Yeah, sets are fast! But you’ll have to take creating it into account. Rounding the point coordinates may take a while. With loads of points I’d use RTree: https://developer.rhino3d.com/5/api/RhinoCommonWin/html/M_Rhino_Geometry_RTree_Search_3.htm

2 Likes

Also see here for more about how dicts and hash tables work in Python in a beautifully visual way.

2 Likes

I get the fastest performance with a .NET dictionary for more complex keys, like Point3d, and values, like list. In these cases they build 2.5X to 4X faster than a Python dictionary or set and access in about the same time or a little faster.

from System.Collections.Generic import Dictionary
# Definition example:
i2j = Dictionary[int,int]()
# Build example (using keys from v_indices dictionary to build the ij2 dictionary):
for j in v_indices.Keys: i2j[i] = j; i += 1
# Test example (but see below; may be faster to use TryGetValue):
if i2j.ContainsKey(i): a = b
# Read example for when you know key is in dictionary:
j = i2j[j]
# Read example for when you are unsure key is in dictionary (nearly as fast):
found, j = i2j.TryGetValue(i)
if found: a = 6*j
# Get key and value:
for kvp in i2j:
    i = kvp.Key
    j = kvp.Value
# Get all keys or values:
keys = i2j.Keys
values = i2j.Values

Reference on the Web:

The dictionary definition will take many types: int, float, Point3d, list, tuple. So it is pretty flexible.

Regards,
Terry.

2 Likes

Interesting
And presumably a HashSet will give comparable performance advantages in cases where values are not needed.

I cannot get HashSet to import from the module System.Collections.Generic even though the .NET documentation says it exists.

Also note that I updated my original post to point out that the speed advantage of .NET dictionary is only for cases with more complex keys or values. You need to test each case of key and value for your application to decide.
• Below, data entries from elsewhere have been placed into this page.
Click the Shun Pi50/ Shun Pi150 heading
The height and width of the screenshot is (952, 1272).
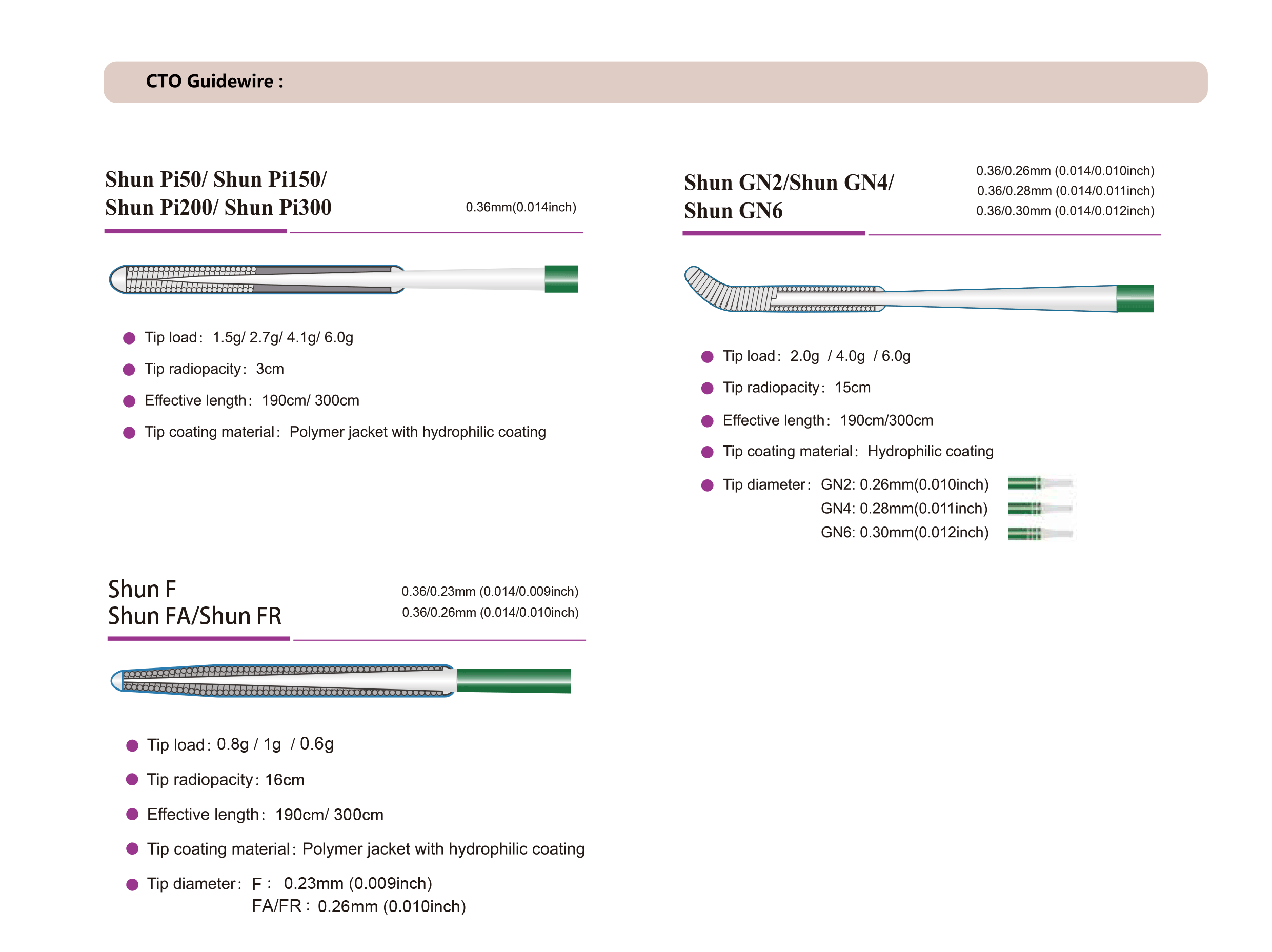click(x=216, y=179)
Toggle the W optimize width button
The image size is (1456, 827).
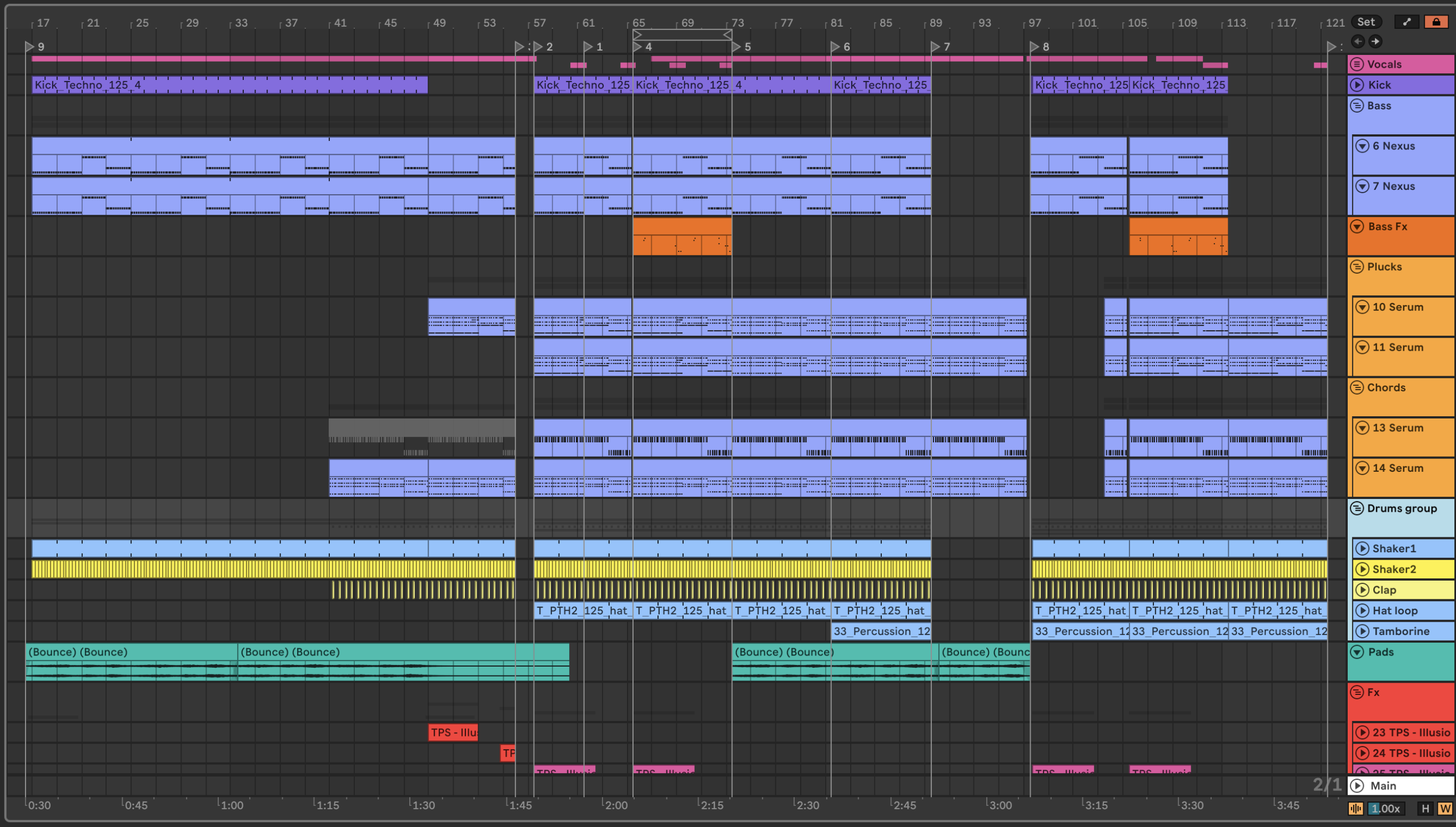(1445, 808)
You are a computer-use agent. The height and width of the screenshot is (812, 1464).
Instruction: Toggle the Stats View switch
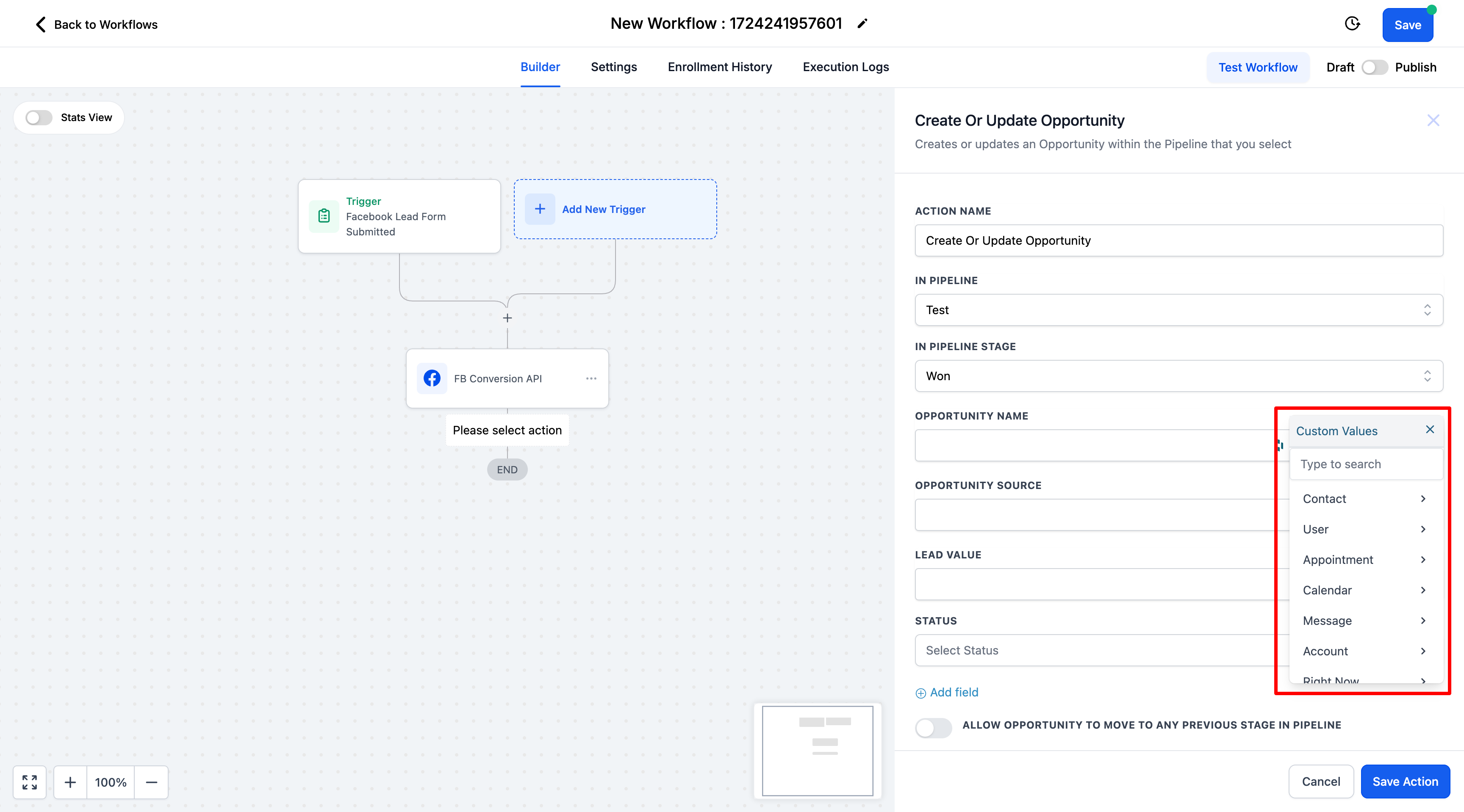[39, 118]
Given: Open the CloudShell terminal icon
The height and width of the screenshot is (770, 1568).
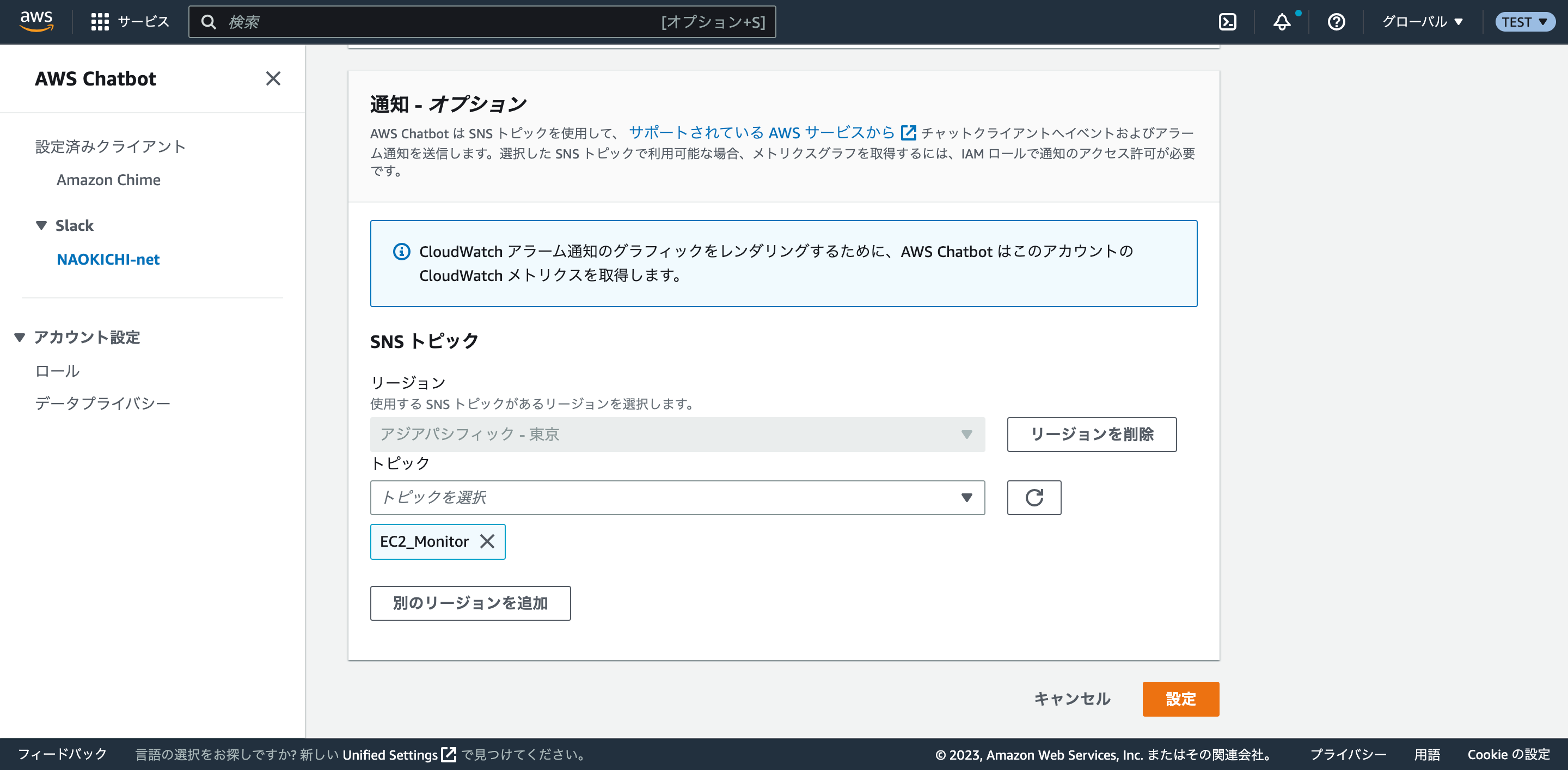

I use a mesh with around 1M vertices for testing and time randomly accessing 1M vertices.

1 Like

This sometimes trips me up too, not all .NET assemblies are “pre-referenced” by the clr:

Also, small side note, you can make your code snippets explicitly highlight Python. So purdy.

3 Likes

For 10M elements, I am getting the .NET dictionary as the fastest for loading data. It is important to declare a big enough initial size for the .NET dictionary otherwise it can be slower. This is easy for all my use cases.

Time to build HashSet = 0.4787 sec
Time to build Python dictionary = 0.5406 sec
Time to build .NET dictionary = 0.2055 sec 2.6X faster than Python dictionary
Time to build set = 0.9315 sec

Accessing and testing for membership using integers are all within 10% for these 4 structures at around 0.14 sec for 1M operations, with the HashSet winning by 0.9% over the .NET dictionary (which has an almost a 2X faster build time). The time of 0.14 sec is after subtracting the time of an empty loop. So each operation takes about 140 ns on my 4 GHz machine or 560 machine cycles that Python has to chew thru to get one done. If you need better performance, then C# is a much better choice and I have seen over 100X speed up for simple math operations. The downside is that you have to leave the most popular language on the planet and do some heavy lifting in C#. I have done this a few times but 99% of the time I exploit Python’s productivity for my development work. Thus knowing its best methods is useful for avoiding going to C#. I really like using Python after all the decades since I first learned to program in Fortran with 80-column wide punch cards on an IBM 1620 running at 0.05 MHz:

IBM%201620 Punch%20Card

Rhino with Python is hard to beat, especially with all the good help from the Rhino Forum.

Regards,
Terry.

3 Likes

Question:
Did you test python using Rhino embedded engine? Which means you’ve had Rhino running. That would most definitely slow the solution down as it all runs within a single process.

That’d be the environment to test anyway, since this is about finding an optimal solution inside Rhino.